Welcome to the 179th edition of Trade War.
First, an announcement: Trade War will take a one-week hiatus for the upcoming U.S. Labor Day holiday with no issue published next Sunday. We will be back on September 10. See you then!
At the BRICS summit six more countries are invited to join. With membership expansion Beijing hopes to counteract American influence. Global funds accused of being “a bunch of aimless flies” as they continue to sell China stocks.
China’s already weak social safety net is being cut, certain to complicate efforts to lift household consumption. And while everything from demographics to trade tensions is hurting the economy, China’s biggest challenge is a lack of confidence amongst its citizens.
China’s efforts to deal with local debt is exacerbating the gap between wealthier coastal provinces and poorer ones in the interior and risks setting off economic contagion. Expect a future clash between central and local governments over what to do with local state firms.
And the author of this newsletter tells Bloomberg Radio why Xi won’t take the steps necessary to reverse China’s economic slide.
Take of the week:
“[China is] not facing a ‘Lehman Moment.’ China is instead experiencing a long, drawn out economic slowdown . . . This has been the story for years” ~ Michael Pettis, Carnegie Endowment
‘There is a reason why money wants to get out of China’
“I think Xi Jinping needs to do something that he has shown no desire to do which is really loosen up on control. To a degree, he and the other leaders that answer to him, are shooting themselves in the foot with the increasing politicization of the economy,” says the author of this newsletter in an interview on Bloomberg Radio’s “Daybreak Asia.”
“There is a reason why money wants to get out of China. They’re nervous, entrepreneurs feel like their future is uncertain under Xi Jinping and this increasing politicization of the economy. So Xi Jinping needs to make the economy less politicized. He needs to reform some of these old policies that are really negative when it comes to household consumption—that make people save for a rainy day because they are worried about the future.”

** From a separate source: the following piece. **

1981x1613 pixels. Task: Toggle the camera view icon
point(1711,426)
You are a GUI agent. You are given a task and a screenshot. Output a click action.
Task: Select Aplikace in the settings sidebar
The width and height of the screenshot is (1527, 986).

Xi: BRICS for ‘true multilateralism’
A no show by Xi Jinping for a speech he had been scheduled to give on Tuesday may have dominated the initial headlines from the BRICS summit in Johannesburg, South Africa but that wasn’t the real news.
Instead, the push to expand the body’s membership, which fits with the Chinese leader’s goal of creating a rival power base to the one long dominated by the U.S., was what really mattered.
At the three-day summit for the BRICS nations, (whose name was somewhat ironically first coined by an American banker,) members Brazil, Russia, India, China, and host nation South Africa invited Saudi Arabia, United Arab Emirates, Egypt, Iran, Ethiopia, and Argentina to join. Over 20 countries have formally applied to join BRICS.
“The inclusion of Saudi Arabia, the world’s largest oil exporter, alongside Russia, Iran, the UAE and Brazil, brings together several of the largest energy producers with the developing world’s biggest consumers, giving the bloc outsized economic clout. With most of the world’s energy trade taking place in dollars, the expansion could also enhance its ability to push more trade to alternative currencies,” reports Bloomberg News.
“The enlargement of the BRICS is driven by the desire to build an alternative to an international system centered on U.S. hegemony,” said Dubai-based Tellimer strategist Hasnain Malik.
“The representation and voice of developing countries in global governance should be increased, and developing countries be supported in realizing better development. It is also important to uphold true multilateralism,” said Xi in a speech he gave at the summit two days after the earlier one he missed.
Here is the full text of that speech.
Putting the G7 in the shade
“For China, a decision on Thursday to expand the BRICS bloc of developing economies by adding six new countries is all about trying to right the perceived wrongs of a global system that favors the U.S.-led west,” writes the Financial Times’ James Kynge.
“The size of the new 11-country grouping puts the G7—which consists of Canada, France, Germany, Italy, Japan, UK, US and EU—into the shade,” adds Kynge.
“Beijing’s focus is on creating a counterweight to the G7,” says Moritz Rudolf, a senior fellow at Yale Law School’s Paul Tsai China Center. “Strengthening the BRICS grouping is a valuable tool in the pursuit for Chinese leadership.”
The meeting participants repeatedly called for a reform of international institutions including the World Bank, IMF, and the UN.
There must be “a greater role for emerging markets and developing countries, including in leadership positions,” the summit’s final declaration said.
Here is the full BRICS Declaration (pdf), compliments of India’s ministry of external affairs.
Global funds a ‘bunch of aimless flies’
Meanwhile, global funds are continuing to sell off China securities, including many of the country’s blue-chip stocks.